The city has no lease agreements, though, with the three companies. So they pay no rent. And the lots are exempt from property taxes because they’re owned by the city.
City Hall has issued licenses to the companies to operate parking lots and has routinely renewed those licenses. It requires them to pay a tax for each parked vehicle.
The companies are all family-owned and have been in business for decades.
The parking-lot operators appear to have begun using the city-owned lots during the administration of Mayor Richard M. Daley, when the city began acquiring land for construction of the United Center, built across from the old Chicago Stadium.
Mayor Rahm Emanuel’s administration erected barricades at one location last week to keep Feldman from parking cars there, And it plans to do the same at three other locations unless Red Top and Peoples Stadium can prove by the end of the week they have a legal right to use the city-owned property.
“Abuse of taxpayer resources will not be tolerated under this administration,” said John Holden, a spokesman for the city Law Department.
The Emanuel administration, which says it received a complaint more than a year ago about these companies using city-owned property, sped up its enforcement action after inquiries from the Chicago Sun-Times.
“This is a total surprise to me,” said Bernard Hollywood, an attorney for Red Top Parking, which has been parking cars on a city-owned parcel in the middle of a parking lot in the 1800 block of West Adams, just south of the United Center. “We’ve been parking cars on it for 20 years.”
According to the city, Red Top also has been parking cars on another city-owned lot, at 1641 W. Warren.
Ronald Shudnow, an attorney whose family owns Peoples Stadium Parking in the 1700 block of West Madison, two blocks east of the United Center, noted that Peoples has a city license to operate and pays City Hall for each car parked.
“The license was issued,” Shudnow said. “We take care of the paving, the lighting and the inspection fees for the signs.

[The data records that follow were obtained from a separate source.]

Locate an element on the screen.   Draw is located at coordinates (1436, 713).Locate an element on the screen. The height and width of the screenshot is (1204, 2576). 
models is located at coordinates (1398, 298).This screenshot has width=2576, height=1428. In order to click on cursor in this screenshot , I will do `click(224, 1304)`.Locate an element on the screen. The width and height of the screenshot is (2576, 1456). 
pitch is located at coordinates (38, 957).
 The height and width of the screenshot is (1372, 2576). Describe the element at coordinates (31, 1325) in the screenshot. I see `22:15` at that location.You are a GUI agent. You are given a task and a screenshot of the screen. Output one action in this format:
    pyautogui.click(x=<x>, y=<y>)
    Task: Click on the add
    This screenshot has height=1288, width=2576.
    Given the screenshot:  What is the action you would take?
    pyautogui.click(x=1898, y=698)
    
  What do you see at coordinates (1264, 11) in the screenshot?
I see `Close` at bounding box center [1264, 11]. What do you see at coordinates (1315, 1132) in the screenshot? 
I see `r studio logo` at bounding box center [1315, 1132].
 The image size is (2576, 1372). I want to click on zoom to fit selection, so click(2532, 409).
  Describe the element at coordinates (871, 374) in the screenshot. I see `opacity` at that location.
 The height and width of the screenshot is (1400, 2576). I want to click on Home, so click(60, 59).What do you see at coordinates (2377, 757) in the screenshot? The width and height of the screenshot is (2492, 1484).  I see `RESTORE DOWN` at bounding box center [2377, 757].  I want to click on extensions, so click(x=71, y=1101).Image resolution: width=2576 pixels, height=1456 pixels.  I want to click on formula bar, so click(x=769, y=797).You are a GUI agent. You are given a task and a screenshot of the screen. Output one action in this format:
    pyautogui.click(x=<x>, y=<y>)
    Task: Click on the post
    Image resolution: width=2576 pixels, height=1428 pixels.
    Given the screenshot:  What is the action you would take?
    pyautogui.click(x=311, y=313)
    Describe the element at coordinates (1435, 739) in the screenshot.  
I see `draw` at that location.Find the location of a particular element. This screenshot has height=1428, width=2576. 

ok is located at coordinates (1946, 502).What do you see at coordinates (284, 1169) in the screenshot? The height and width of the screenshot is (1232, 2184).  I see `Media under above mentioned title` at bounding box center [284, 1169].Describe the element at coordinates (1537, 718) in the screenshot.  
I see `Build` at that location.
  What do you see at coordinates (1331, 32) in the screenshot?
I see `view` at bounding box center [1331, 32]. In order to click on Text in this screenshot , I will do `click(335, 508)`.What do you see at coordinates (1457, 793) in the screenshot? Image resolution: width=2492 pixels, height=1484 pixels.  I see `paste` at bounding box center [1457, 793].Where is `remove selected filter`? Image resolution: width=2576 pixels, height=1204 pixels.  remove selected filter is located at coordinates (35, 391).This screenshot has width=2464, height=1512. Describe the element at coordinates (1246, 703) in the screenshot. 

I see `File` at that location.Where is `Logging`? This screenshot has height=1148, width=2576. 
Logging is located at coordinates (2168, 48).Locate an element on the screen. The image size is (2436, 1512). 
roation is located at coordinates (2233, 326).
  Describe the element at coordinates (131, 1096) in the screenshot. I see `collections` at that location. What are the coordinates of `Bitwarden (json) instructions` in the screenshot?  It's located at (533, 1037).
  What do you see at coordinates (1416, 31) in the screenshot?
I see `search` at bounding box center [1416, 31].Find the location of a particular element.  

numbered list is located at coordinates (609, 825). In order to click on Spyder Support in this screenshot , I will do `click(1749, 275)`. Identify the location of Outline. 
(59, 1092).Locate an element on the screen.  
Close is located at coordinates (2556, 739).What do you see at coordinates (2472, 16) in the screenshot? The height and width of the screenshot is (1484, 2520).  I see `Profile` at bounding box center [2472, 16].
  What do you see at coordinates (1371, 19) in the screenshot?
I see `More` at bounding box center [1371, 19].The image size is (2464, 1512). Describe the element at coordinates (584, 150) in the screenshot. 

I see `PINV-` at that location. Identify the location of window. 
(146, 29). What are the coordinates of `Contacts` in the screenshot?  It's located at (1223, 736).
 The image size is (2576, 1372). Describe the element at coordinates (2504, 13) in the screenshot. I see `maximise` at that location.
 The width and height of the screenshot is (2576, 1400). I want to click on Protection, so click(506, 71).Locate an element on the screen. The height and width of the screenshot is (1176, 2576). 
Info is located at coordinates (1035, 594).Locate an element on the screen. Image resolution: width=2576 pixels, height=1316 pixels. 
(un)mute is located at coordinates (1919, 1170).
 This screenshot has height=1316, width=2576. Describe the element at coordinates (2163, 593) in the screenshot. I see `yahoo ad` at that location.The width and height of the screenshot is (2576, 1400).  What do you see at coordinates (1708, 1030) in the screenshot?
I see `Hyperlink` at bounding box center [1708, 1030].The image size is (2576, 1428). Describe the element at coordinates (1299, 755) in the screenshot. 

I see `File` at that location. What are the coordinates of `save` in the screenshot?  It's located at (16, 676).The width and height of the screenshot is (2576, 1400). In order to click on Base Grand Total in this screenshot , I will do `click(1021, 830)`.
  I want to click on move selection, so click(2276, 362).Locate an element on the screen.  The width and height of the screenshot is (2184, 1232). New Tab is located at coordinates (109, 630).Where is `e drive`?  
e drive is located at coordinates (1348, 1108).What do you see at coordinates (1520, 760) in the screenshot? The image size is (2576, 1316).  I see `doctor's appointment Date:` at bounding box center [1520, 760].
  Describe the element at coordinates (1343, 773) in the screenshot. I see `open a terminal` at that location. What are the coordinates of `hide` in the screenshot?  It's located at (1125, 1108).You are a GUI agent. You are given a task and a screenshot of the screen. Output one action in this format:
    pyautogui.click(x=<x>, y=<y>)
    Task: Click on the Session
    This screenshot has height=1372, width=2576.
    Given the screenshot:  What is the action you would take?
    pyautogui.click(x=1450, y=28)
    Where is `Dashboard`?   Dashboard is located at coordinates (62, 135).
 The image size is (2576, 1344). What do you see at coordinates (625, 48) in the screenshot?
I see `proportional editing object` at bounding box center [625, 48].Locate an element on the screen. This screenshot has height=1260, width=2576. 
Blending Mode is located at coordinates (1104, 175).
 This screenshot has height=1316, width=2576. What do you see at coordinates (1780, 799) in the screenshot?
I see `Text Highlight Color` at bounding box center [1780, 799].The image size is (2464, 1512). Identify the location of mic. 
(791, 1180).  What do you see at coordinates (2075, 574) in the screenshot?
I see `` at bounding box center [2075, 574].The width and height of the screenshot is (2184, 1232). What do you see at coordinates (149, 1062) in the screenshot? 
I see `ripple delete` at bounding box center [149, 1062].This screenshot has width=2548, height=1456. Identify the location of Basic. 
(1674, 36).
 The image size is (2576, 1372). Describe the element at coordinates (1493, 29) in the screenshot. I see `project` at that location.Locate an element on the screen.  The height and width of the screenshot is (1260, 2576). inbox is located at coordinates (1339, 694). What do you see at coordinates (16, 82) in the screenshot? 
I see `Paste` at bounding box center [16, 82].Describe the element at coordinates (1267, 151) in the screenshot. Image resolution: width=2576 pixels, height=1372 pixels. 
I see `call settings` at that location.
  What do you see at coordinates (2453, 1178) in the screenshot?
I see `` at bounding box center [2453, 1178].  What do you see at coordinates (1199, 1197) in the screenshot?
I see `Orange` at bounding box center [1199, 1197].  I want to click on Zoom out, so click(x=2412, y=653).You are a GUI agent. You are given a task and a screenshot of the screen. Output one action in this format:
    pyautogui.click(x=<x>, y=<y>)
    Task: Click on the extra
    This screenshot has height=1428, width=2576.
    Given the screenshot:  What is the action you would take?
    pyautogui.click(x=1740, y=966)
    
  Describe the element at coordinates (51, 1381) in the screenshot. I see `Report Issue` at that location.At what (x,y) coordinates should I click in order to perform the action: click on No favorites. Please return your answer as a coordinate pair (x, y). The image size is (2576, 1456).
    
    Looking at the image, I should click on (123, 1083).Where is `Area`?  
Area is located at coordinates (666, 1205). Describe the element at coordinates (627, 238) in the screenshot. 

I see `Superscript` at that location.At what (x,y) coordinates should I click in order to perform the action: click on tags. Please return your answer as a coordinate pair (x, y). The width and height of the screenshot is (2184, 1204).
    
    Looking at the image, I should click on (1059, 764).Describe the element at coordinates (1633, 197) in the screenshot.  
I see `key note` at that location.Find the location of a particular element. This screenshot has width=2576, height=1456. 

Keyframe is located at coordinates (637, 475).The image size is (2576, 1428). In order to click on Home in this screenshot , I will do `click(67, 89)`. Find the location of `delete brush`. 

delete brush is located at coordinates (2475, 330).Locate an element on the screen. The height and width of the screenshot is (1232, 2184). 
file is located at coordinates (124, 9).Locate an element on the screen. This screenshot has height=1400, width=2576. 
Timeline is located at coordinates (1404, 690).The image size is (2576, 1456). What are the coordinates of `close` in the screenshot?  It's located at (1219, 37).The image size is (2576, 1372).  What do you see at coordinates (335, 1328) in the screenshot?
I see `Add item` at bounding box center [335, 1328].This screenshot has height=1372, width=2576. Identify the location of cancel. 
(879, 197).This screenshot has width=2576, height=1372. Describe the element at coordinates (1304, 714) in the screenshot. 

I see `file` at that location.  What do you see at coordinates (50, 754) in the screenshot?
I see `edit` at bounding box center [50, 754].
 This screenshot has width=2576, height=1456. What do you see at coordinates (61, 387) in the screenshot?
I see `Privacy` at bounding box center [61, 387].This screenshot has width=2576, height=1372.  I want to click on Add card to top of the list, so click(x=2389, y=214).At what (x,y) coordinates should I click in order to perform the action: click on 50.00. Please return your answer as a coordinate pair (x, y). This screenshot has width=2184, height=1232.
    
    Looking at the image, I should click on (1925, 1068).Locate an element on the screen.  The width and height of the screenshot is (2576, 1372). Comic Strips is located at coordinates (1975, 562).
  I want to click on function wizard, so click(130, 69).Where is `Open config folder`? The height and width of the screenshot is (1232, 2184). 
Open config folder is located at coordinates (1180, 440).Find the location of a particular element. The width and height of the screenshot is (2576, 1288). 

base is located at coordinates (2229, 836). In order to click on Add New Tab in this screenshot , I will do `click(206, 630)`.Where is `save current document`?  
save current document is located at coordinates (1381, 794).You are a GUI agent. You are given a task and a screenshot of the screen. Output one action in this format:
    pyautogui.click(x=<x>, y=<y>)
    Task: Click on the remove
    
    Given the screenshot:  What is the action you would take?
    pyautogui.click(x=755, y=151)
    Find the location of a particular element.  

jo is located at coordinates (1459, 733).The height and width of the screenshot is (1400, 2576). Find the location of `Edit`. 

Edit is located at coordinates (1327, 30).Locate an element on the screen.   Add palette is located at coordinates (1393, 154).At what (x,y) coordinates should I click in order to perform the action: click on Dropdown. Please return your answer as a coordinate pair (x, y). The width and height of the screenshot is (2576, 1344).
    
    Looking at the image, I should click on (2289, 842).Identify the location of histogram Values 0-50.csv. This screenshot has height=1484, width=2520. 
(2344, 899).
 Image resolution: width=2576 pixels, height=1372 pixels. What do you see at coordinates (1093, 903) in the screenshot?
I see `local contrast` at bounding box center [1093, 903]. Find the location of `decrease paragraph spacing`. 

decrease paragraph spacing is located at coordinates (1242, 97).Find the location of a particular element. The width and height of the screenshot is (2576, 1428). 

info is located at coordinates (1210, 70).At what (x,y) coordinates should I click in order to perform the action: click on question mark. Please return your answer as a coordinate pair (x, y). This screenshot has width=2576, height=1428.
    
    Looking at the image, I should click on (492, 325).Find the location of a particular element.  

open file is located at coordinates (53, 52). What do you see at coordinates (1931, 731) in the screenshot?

They got a great deal. It’s not costing them anything, and they’re getting money for it.”
In 1996, the city sued to acquire the Shudnow property. The case was settled, with City Hall agreeing to let his family park cars on two city-owned lots in the middle of their parking lot — but only until 2001. Shudnow later asked to renew the deal, but the city apparently never responded. City Hall has repeatedly renewed his license to park cars between 1700 and 1716 W. Madison, which includes the two city lots.
Shudnow, whose law firm specializes in property-tax appeals, has given $42,750 to political campaign funds, records show — mostly to Cook County Assessor Joseph Berrios and members of the Cook County Board of Review. The assessor’s office and the Board of Review determine property assessments.
Shudnow, 74, of Glencoe, has contested the property assessments on his parking lots, arguing that they produced a net income of only $38,087 in 2012, when the United Center was sold out for every Blackhawks and Bulls game.
Shudnow’s parking lots include land owned by Lewis and Delores Secor of Park Ridge, who operate Red Top.
Barricades now surround city-owned property that parking-lot operator Joseph Feldman had been using near the United Center. | Sun-Times
Hollywood, Red Top’s attorney, said its owners believed they had bought the city lot they’re using in 1996 when they bought surrounding property for $403,000 from the the Public Building Commission of Chicago.
“We probably do actually have title, but the city is probably not going to agree unless I can come up with a deed that shows that the city transferred that lot,” Hollywood said. “We may have to go to the city, and, rather than argue about who owns the property, we’ll buy it from you. This is not catastrophic. If the city doesn’t want us to park cars on it, we’ll put a fence up around it.”
Red Top has paid Illinois Senate President John Cullerton to lobby city officials for the company, which has contributed more than $29,000 to political campaigns including those of Ald. Walter Burnett (27th), whose ward includes many of the parking lots around the United Center.
Red Top bought some of its property from Feldman, the other lot owner hit by the city with a cease-and-desist order.
Feldman, 50, of Naperville, acknowledged his employees have parked cars on five city-owned lots at the southwest corner of Warren and Hoyne, where City Hall has now put up concrete barriers.
“On a few nights a year, a few cars might get in there,” Feldman said. “I don’t think it’s the end of the world. Those cars are going to be parked in the neighborhood somewhere. I try and keep things orderly.”
Feldman comes from a politically connected family in the 11th Ward, the Daley family’s political power base. His father is the longtime publisher of the neighborhood newspaper, the Bridgeport News, and his parents owned A.F. Trucking, which had a dump truck in City Hall’s Hired Truck Program until Daley shut it down after a Sun-Times investigation found dozens of companies with political ties were paid by the city but did little or no work.
The Feldmans have made $13,500 in campaign contributions to politicians including Burnett and Cook County Commissioner John P. Daley, who runs the family’s 11th Ward political organization.
City Hall also recently cited Feldman with a zoning violation for parking cars on two residential lots just southwest of the United Center in the 2000 block of West Adams. His family acquired the property in a land swap with City Hall in the 1990s and never got it rezoned for parking.
In June, he hired Daley& Georges — a law firm run by the former mayor’s brother Michael Daley and his former top City Hall attorney Mara Georges. She persuaded the City Council to rezone the property for commercial uses last month, so Feldman could park cars there.